Hope inspired by the Cuban revolution led to the emergence of liberation theology in Latin America

An Irish man recalls its impact on his priestly life in Peru

Fidel Castro’s Cuban revolution of 1959 spread a wave of hope among the poor across South America. Photograph: Getty Images

Fidel Castro’s Cuban revolution of 1959 spread a wave of hope among the poor across South America. Photograph: Getty Images


We are used to hearing how missionaries successfully brought faith and progress to the poor in foreign lands. One might think that they all had a clear idea about what they had to do. But the reality was very different.

I had joined a missionary organisation, was ordained a priest and sent to Peru in 1962. It was a time of unprecedented change in society and the church all over Latin America. The Cuban revolution had taken place in 1959. It spread a wave of hope among the poor across the continent: most lived in inhuman conditions on landed estates. In Peru, the massive emigration of the poor from the highlands of the Andes Mountains to the coastal cities, especially Lima, had begun.

The government had no plan to help them settle in, no will to make one. So the poor had to take over wasteland on the outskirts and build their makeshift homes. It was in one of those shantytowns that I found myself.

I knew what I was supposed to do: get the people to Mass, teach them catechism, and have them receive the sacraments. But as I walked among the endless rows of bamboo huts, and talked to my parishioners, I began to realise that they had different priorities.

They were not interested in messages about “destiny” or the life hereafter.

Questions crowded my mind. Who are these people? Why are they in this situation? For the first time I began to think for myself. Quickly I became aware that my parishioners were the inheritors of a proud Inca culture.

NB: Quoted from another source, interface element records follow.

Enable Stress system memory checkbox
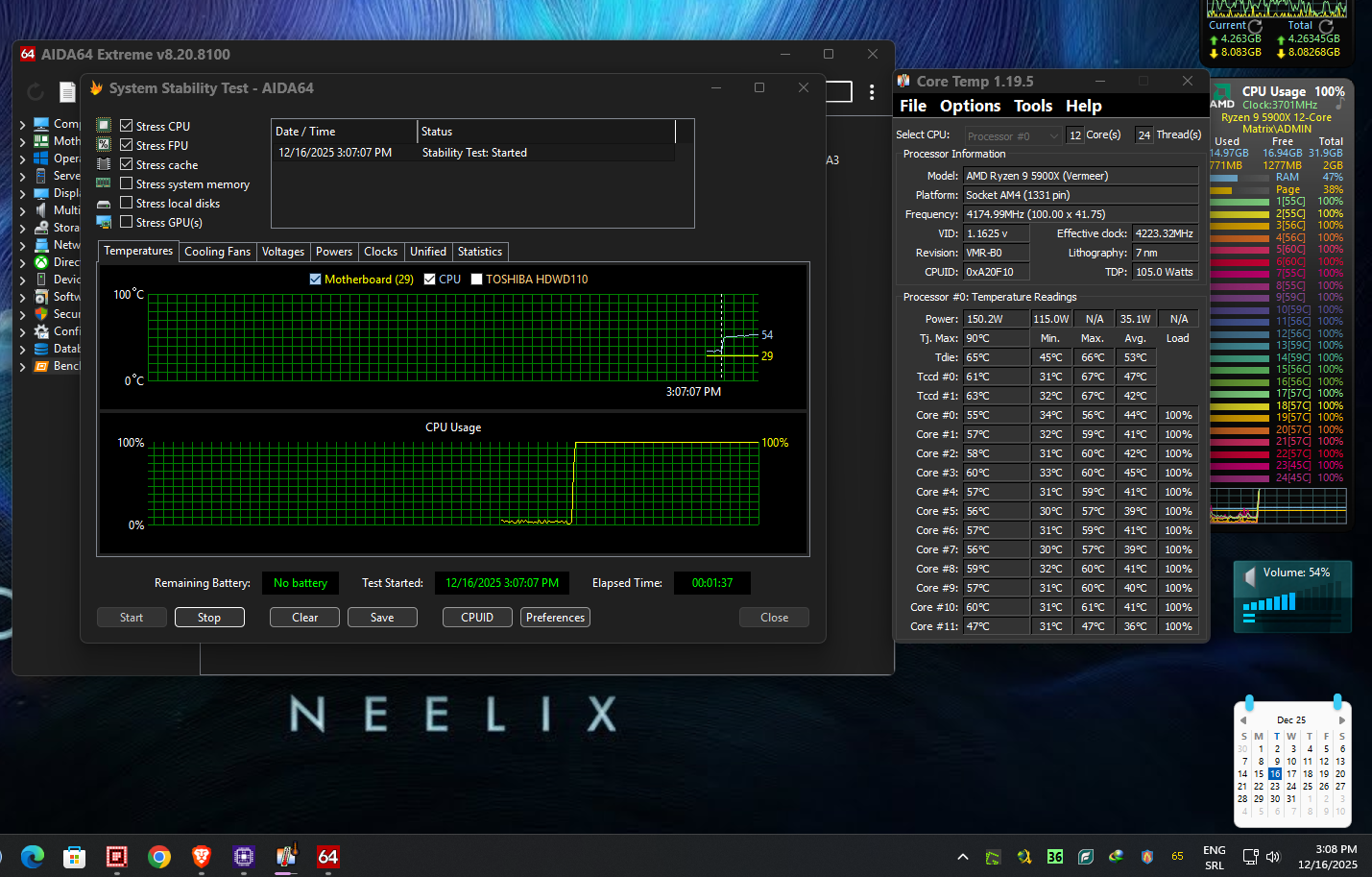(x=126, y=183)
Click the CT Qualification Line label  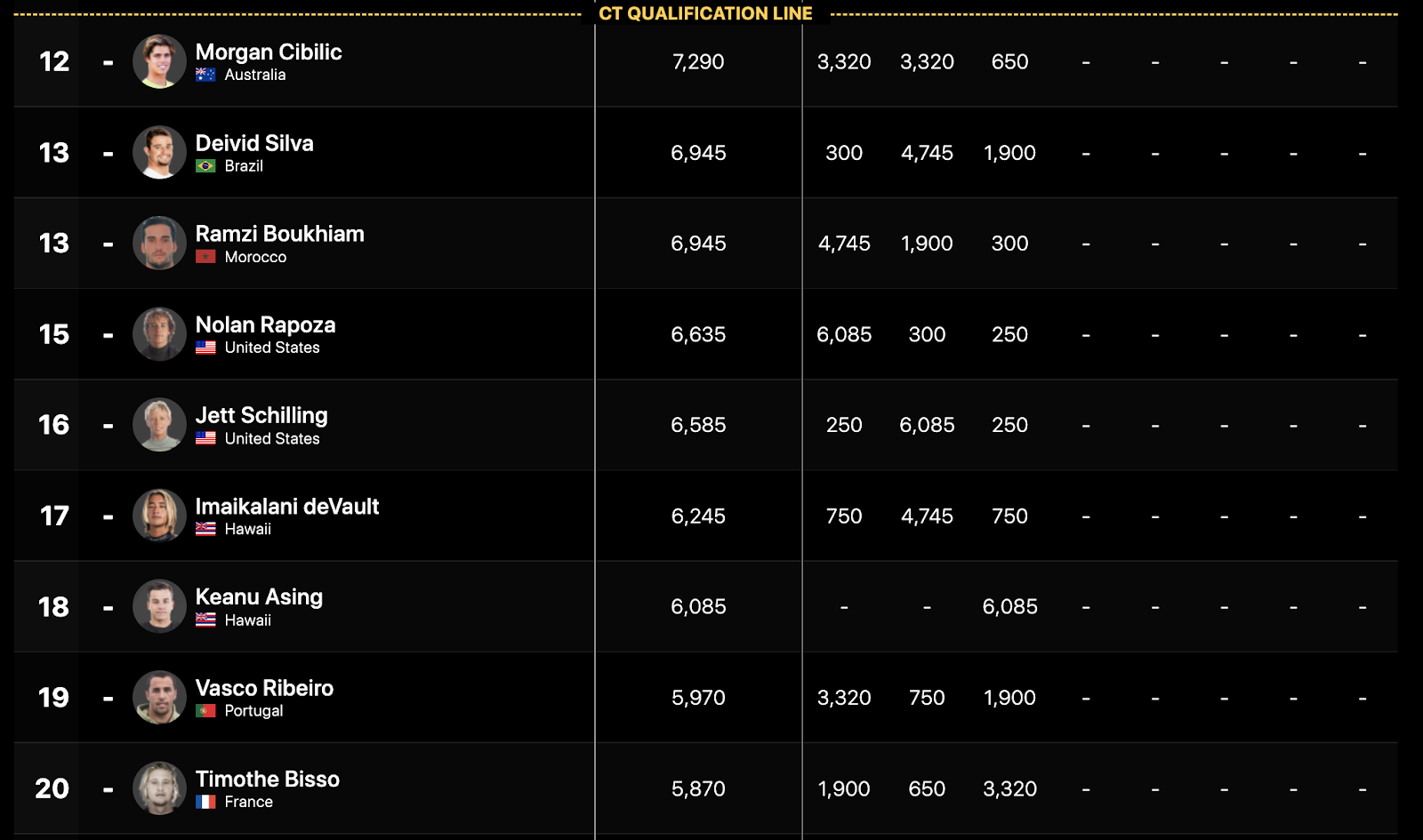pyautogui.click(x=705, y=13)
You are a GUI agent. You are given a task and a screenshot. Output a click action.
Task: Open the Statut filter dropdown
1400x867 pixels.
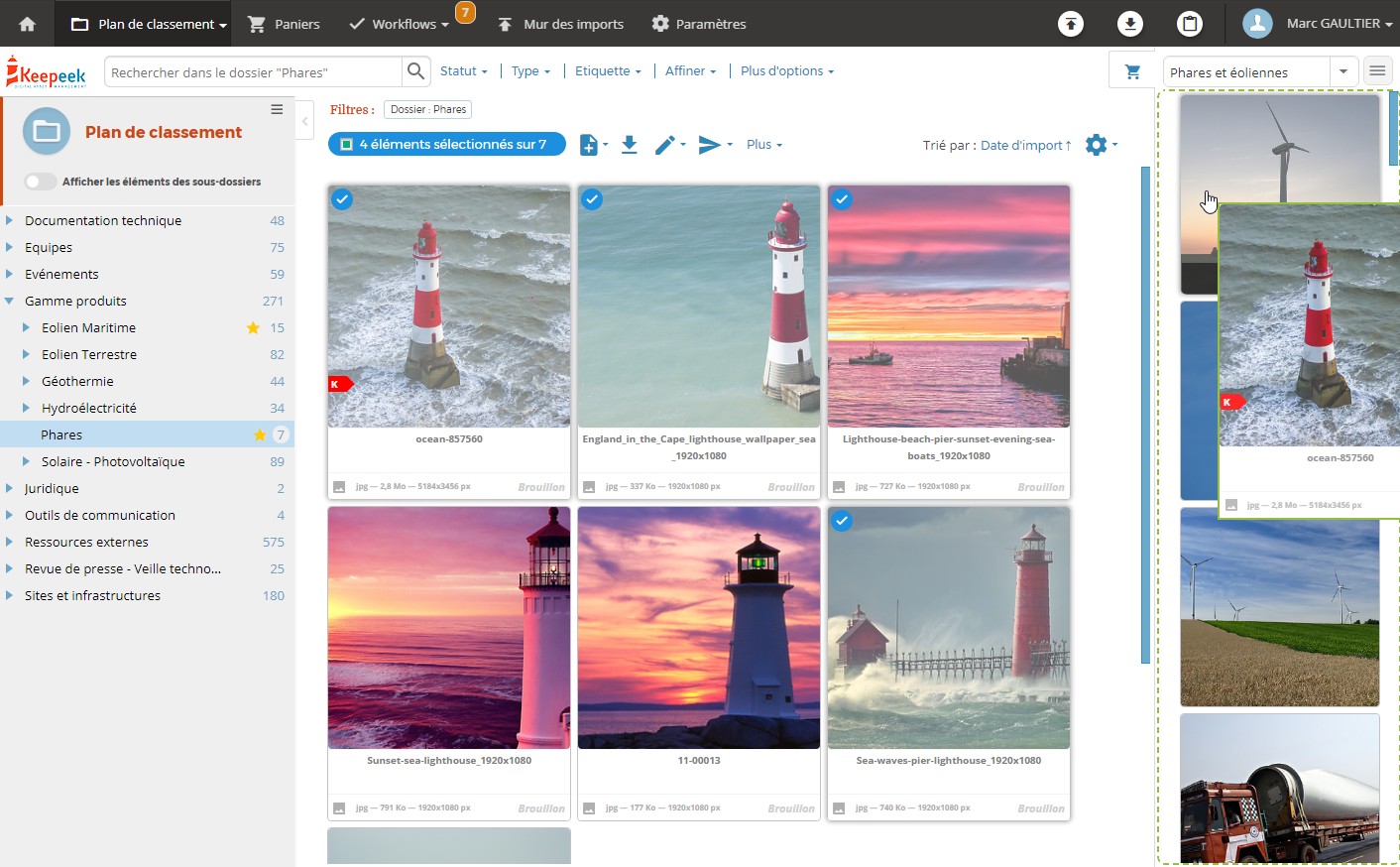pos(463,71)
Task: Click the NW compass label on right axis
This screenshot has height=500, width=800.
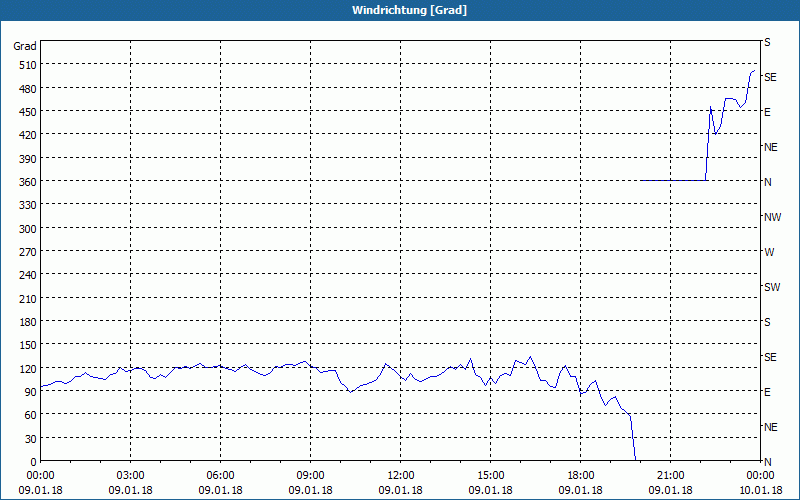Action: (x=772, y=217)
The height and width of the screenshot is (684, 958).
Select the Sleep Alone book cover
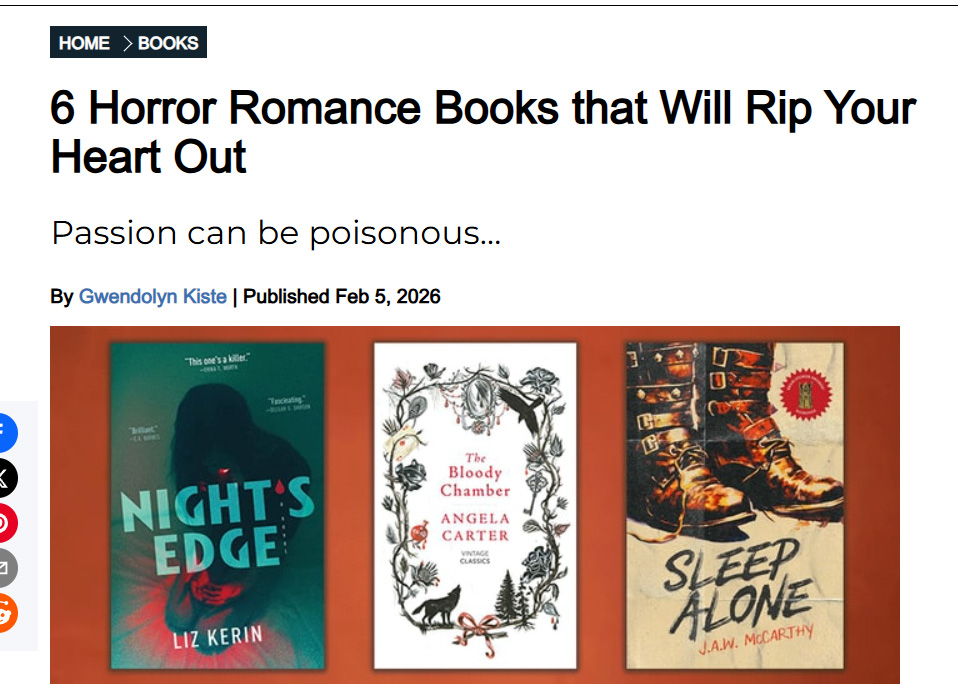(735, 506)
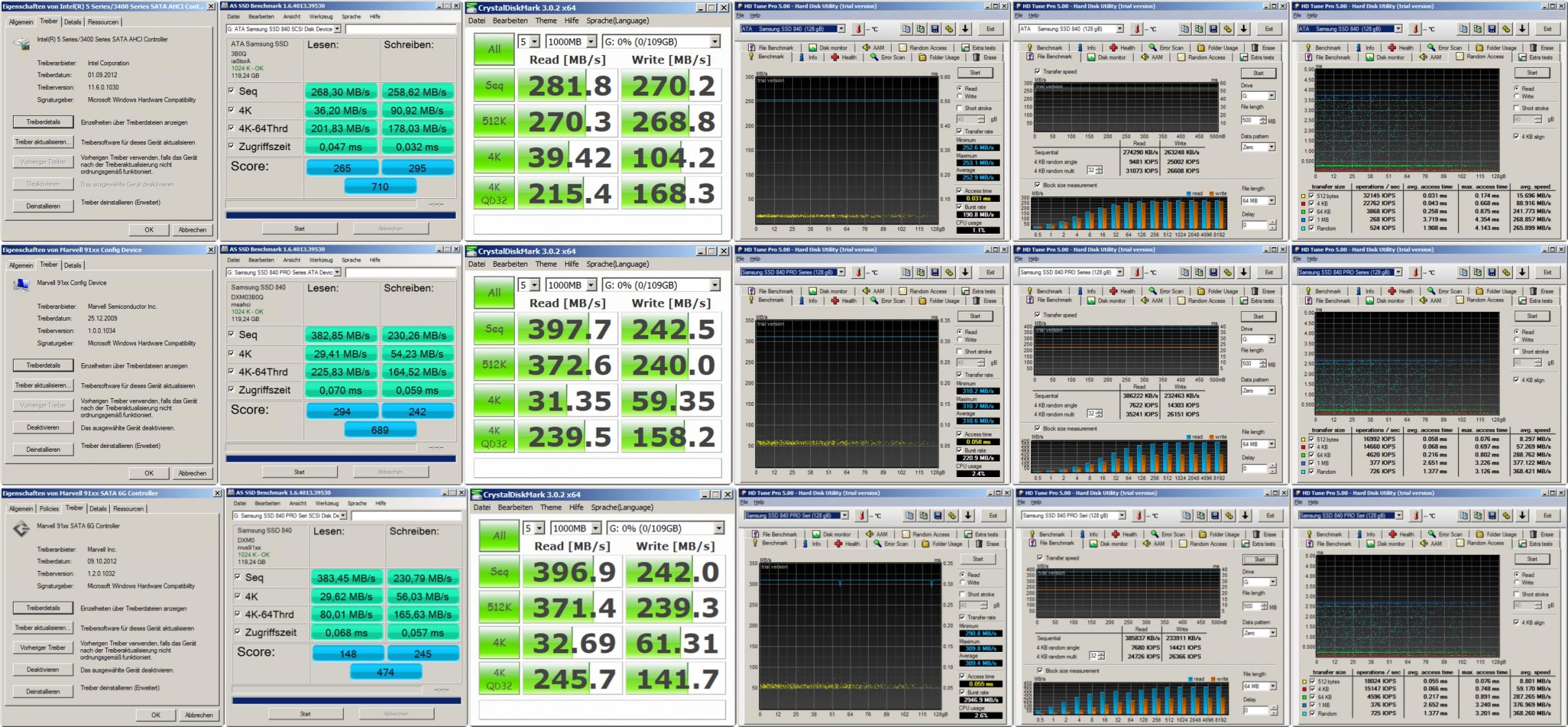The width and height of the screenshot is (1568, 727).
Task: Switch to Policies tab in Marvell SATA 6G dialog
Action: coord(49,509)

They had dignity and rights that were denied by an unjust socio-economic and political system. It made no sense whatsoever to try to patch up and alleviate their wretched living conditions with some handouts or other “help”.

With other reform-minded clergy, and following the exhortations of the Second Vatican Council (1962-65), I concentrated all my efforts on promoting awareness of their dignity and rights among the poor. However, the majority of the clergy were determined to continue to follow the traditional approach. Bitter division broke out within missionary organisations and among the native clergy also.

Superiors were frightened of change and tried to clamp down on the activities of those in the reformist camp. But the latter were already members of a growing movement.

Some Latin American theologians had been meeting to discuss how the church should give witness to the message of Jesus. So had a number of reform-minded bishops. In 1968 the organisation of Latin American bishops met and proclaimed a “Preferential Option for the Poor” as the centre of its work. Liberation Theology was born.

The historic event had broken with the church’s tradition of giving priority to its own internal interests and concentrated its reflections on the glaring poverty of the poor and on the unjust and “sinful” structures that held them in virtual slavery.

Soon this new movement came under the radar of the Vatican curia and successive popes. It was combated also by US governments, which backed cruel military dictatorships opposed to any change.

Over two decades, tens of thousands of mostly young men and women were to lose their lives: their only crime was that they were suspected of being involved in the struggles of the poor for a better life.

After almost a decade, I had come to see my work among the poor as a lifetime commitment. I knew that their journey would take time, and felt the need of a female companion with whom to share my life.

I gave myself permission to get married. Shortly afterwards I met Carmen, a dedicated social worker. We fell in love and got married. For another two decades we continued our journey of commitment alongside the poor, while raising our own family.

Through the 1980s, a dirty internal war between Sendero Luminoso and the army terrorised the population of Peru. In 1990, as the storm clouds darkened, we decided to move to Ireland.

Here our emigrant family began the process of growing in our new homeland. We are forever inseparably tied to two countries.